Kampf der Titanen – und alle auf die Kleinen

Werte Leserinnen und Leser,

In den letzten Tagen ist der seit Monaten schwelende Streit um die Einspeiseentgelte zwischen den Öffentlich-rechtlichen Rundfunkanstalten (ÖR) und der Kabel Deutschland GmbH eskaliert. Kabel Deutschland (KDG) hat nun mitgeteilt, ab dieser Woche die Bitraten der eingespeisten öffentlich-rechtlichen Sender zu verringern und regionale Sender teilweise nicht mehr einzuspeisen. Das bedeutet ein schlechteres Bild und weniger Sender zum selben Preis wie bisher. Man kennt das aus der Lebensmittelindustrie.
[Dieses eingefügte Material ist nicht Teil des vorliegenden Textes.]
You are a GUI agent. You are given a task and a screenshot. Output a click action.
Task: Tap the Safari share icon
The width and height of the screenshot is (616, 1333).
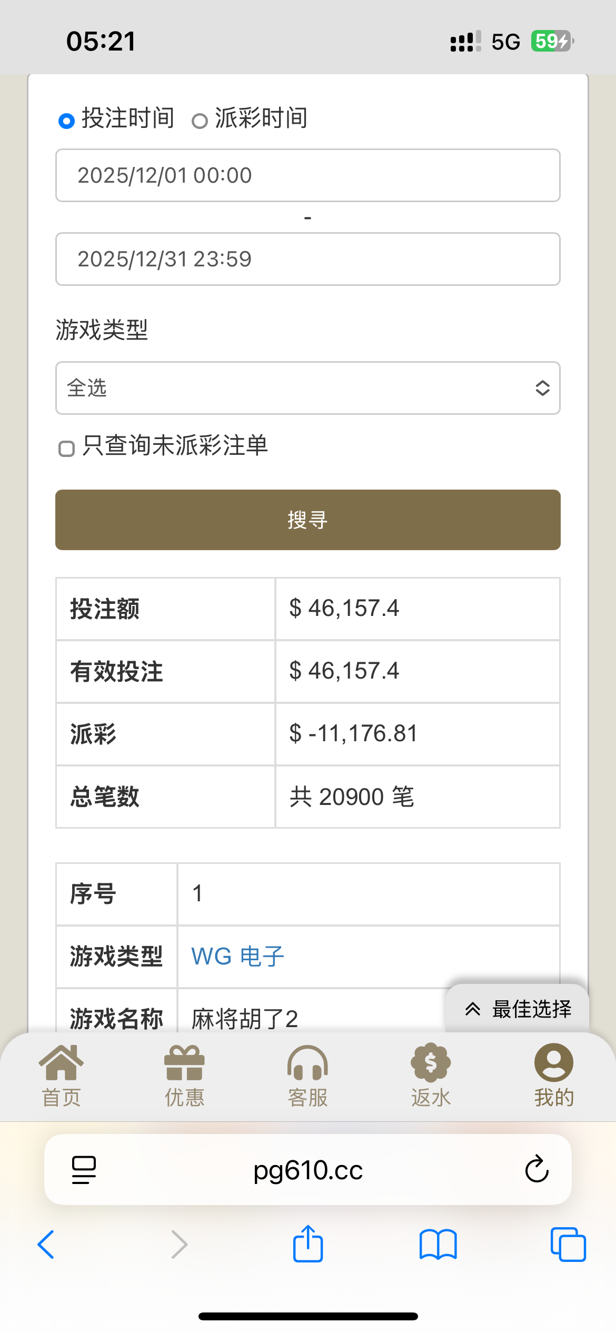point(307,1245)
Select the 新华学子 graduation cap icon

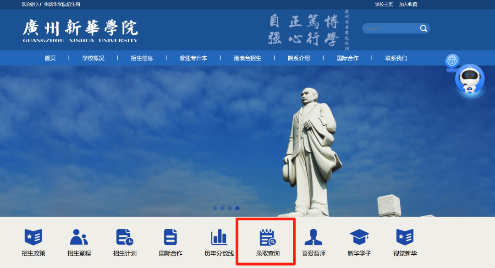point(359,241)
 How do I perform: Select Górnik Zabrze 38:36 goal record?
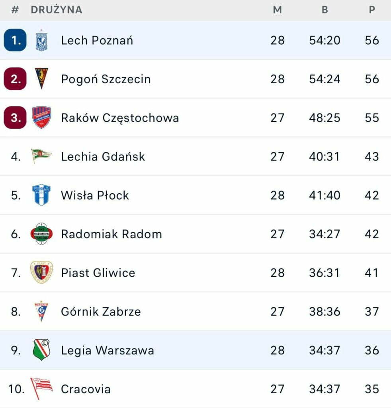tap(325, 312)
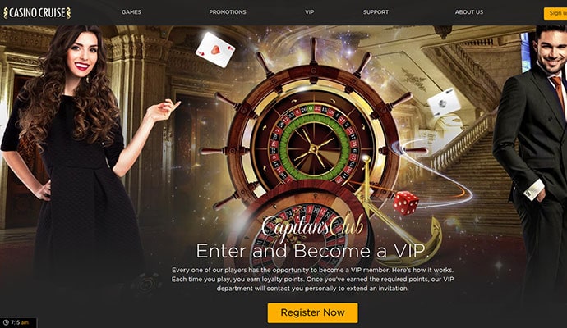567x328 pixels.
Task: Click the VIP loyalty points description text
Action: [x=312, y=280]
Worum geht es? Die ÖR haben einen Vertrag gekündigt, der den Kabelgesellschaften jährlich 60 Millionen einbrachte – in diesem Vertrag wurde geregelt, was die ÖR zu zahlen haben, damit ihre Angebote im Kabel zu sehen sind. Im vergangen Jahr nun haben die ÖR festgestellt, dass eine Zwangsverpflichtung zur Verbreitung ihrer Programme besteht – und meinen daher, nun nichts mehr zahlen zu müssen. KDG hingegen meint, eine Zwangsverpflichtung zur Verbreitung ziehe auch eine Zahlungsverpflichtung nach sich. Beide Argumente sind verständlich, weshalb wohl ein Gericht wird entscheiden müssen.

Nun hat jedoch Walther Kehr, beim MDR als Pressesprecher und Leiter der Hauptabteilung Kommunikation beschäftigt, den Vorgang eingeschätzt als „freie unternehmerische Entscheidung eines Anbieters, der im Wettbewerb steht„. Zudem gebe es zahlreiche andere Anbieter, sodass „genügend Empfangsalternativen für die Zuschauer zur Verfügung stehen„.
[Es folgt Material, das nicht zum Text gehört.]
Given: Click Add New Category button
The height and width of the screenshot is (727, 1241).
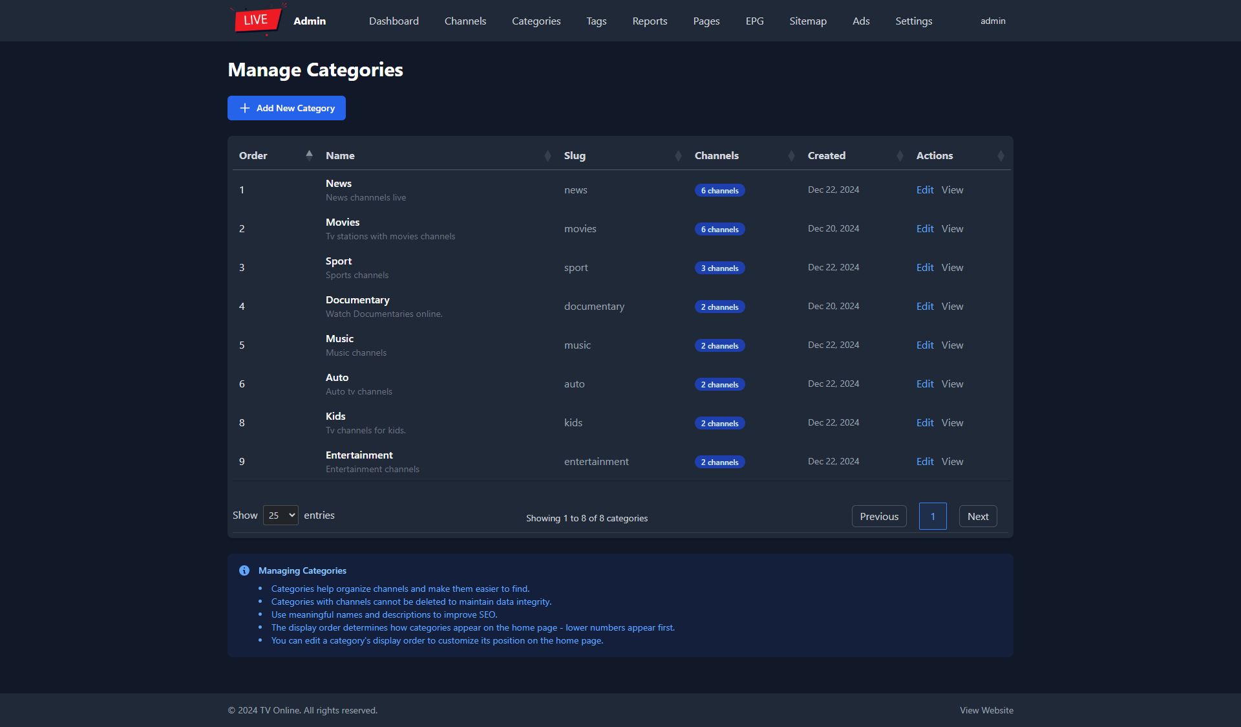Looking at the screenshot, I should point(286,108).
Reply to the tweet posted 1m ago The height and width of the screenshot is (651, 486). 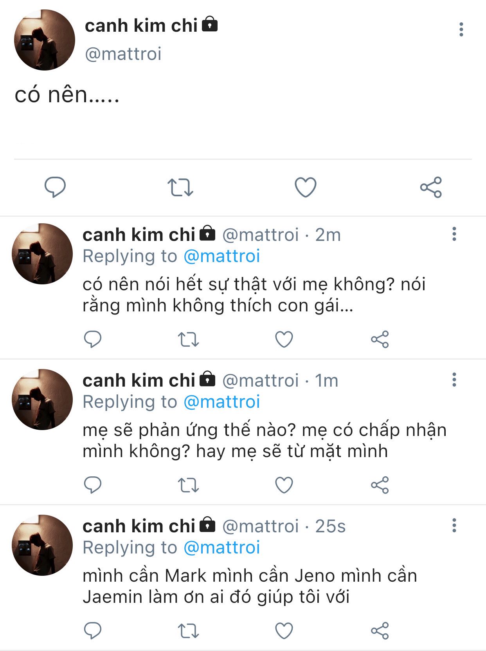[x=93, y=485]
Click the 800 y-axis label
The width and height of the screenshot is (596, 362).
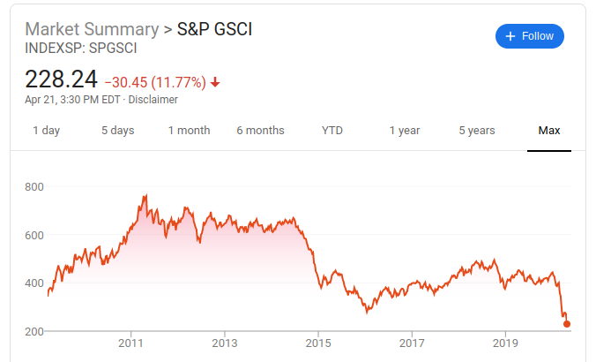click(x=35, y=187)
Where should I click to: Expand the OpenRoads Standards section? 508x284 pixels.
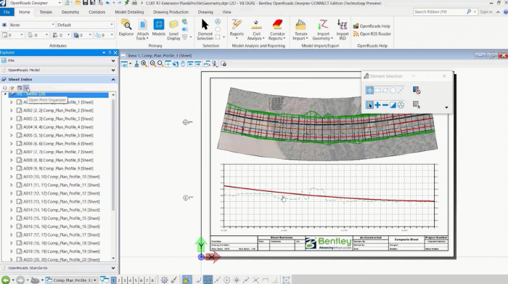(x=113, y=268)
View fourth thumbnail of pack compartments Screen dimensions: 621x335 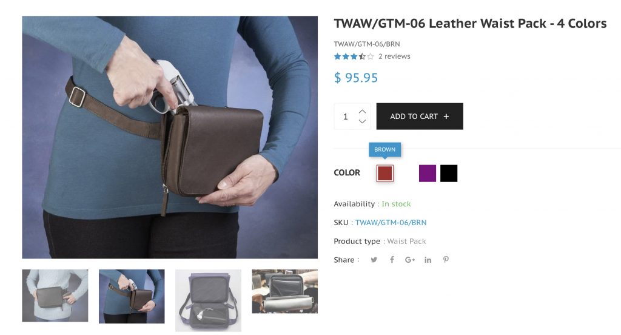point(285,291)
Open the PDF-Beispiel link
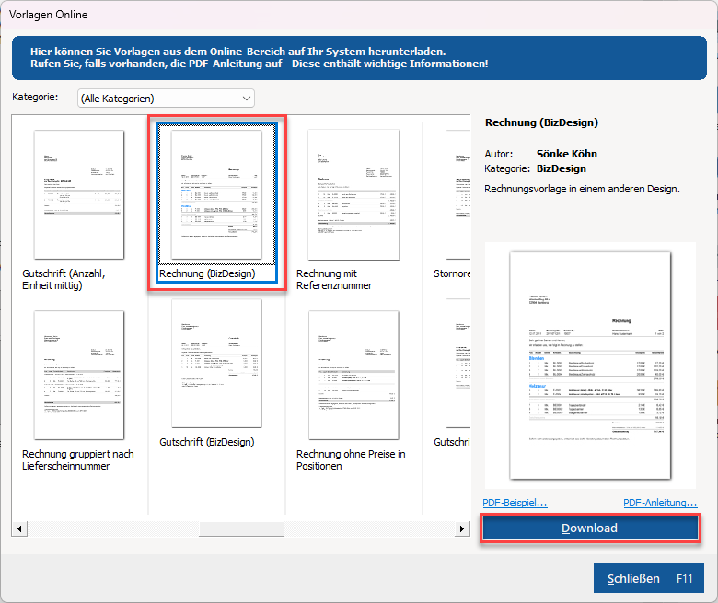 click(515, 503)
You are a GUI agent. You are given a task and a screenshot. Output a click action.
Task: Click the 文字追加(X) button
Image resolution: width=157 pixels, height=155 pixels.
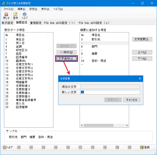(66, 58)
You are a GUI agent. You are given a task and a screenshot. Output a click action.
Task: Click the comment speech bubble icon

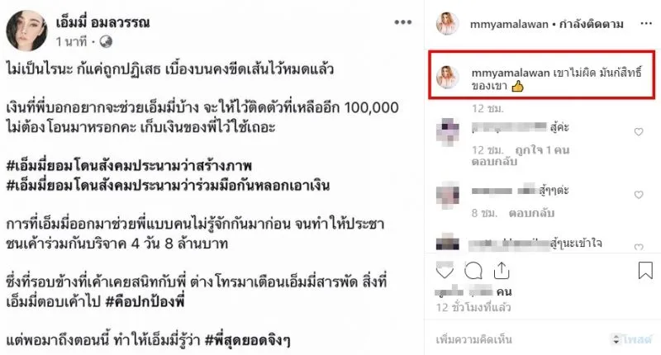[x=473, y=271]
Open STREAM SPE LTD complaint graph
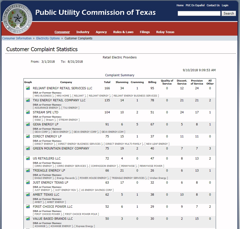240x229 pixels. 28,112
Offenbar ist Herr Kehr kein intimer Kenner des deutschen Kabel-TV-Marktes. Sicherlich wohnt Herr Kehr nicht in einer durch den Vermieter verkabelten Mietwohnung, denn dort sind Empfangsalternativen mit gleicher oder besserer Qualität schlicht nicht gegeben. Eine Satellitenschüssel darf der Mieter nicht montieren, IP-TV ist technisch bedingt in vielen Wohngebieten nicht verfügbar, und DVB-T wird man wohl kaum als Alternative bezeichnen wollen, da dort die Qualität noch schlechter und das Senderangebot erheblich geringer ist – das mag man sich auf heutigen Großbildfernsehern nicht mehr antun.

Tatsächlich ist nicht zu erkennen, dass Kabel Deutschland bei der Mehrzahl der zwangsverkabelten Miethaushalte in Deutschland in irgendeinem Wettbewerb steht – ein Anbieterwechsel etwa zu UnityMedia oder KabelBW ist nur durch einen Wohnortwechsel (und nicht etwa innerhalb einer Stadt) möglich und liegt daher wohl außerhalb der denkbaren Alternativen.

Ich bin kein Freund der Vermarktungsstrategien der KDG. Deren bockiges Festhalten an der Grundverschlüsselung digitaler Sender ist nach wie vor einer der größten Hemmschuhe beim Umstieg auf digitales Fernsehen und hat zudem den freien Receivermarkt im Kabelbereich praktisch ausgehebelt. Dennoch: Als Zwangszahler einer Haushaltsabgabe an die Öffentlich-rechtlichen Rundfunkanstalten erwarte ich als Kunde, deren Leistungen in technisch bester Qualität präsentiert zu bekommen. Wenn hierfür ein kleiner Teil meiner Haushaltsabgabe verwendet wird, halte ich dies für absolut akzeptabel.

Ich verstehe auch den Wunsch der Öffentlich-rechtlichen Rundfunkanstalten, nicht für etwas zu zahlen, was gesetzlich sowieso verbreitet werden muss. Die Aussage des Herrn Kehr macht sich aber nun die Argumentation der KDG zu eigen und verfolgt nicht einmal im Ansatz die Interessen der Zuschauer. Ein „Das ist deren Entscheidung und der Kunde hat ja Alternativen“ funktioniert vielleicht in einem echten Markt – der Kabelmarkt besteht aber aus lokal aufgeteilten Monopolen ohne echte qualitative Alternative.

Liebe Öffentlich-rechtlichen Rundfunkanstalten: bitte führen Sie diesen Kampf bilateral mit KDG und lassen Sie nicht zu, dass wir Kunden die leidenden Dritten sind – auch nicht temporär. Ich zahle meine Haushaltsabgabe gern – aber ich erwarte auch, dass die Leistung stimmt, die ich dafür erhalte – inhaltlich, aber auch in der technischen Qualität.

Und, liebe ÖR’s, prüfen Sie bitte zukünftig sorgfältig, welche Meinungen und Ansichten Ihre Pressesprecher verbreiten. Manchmal ist es besser, nicht zu reagieren.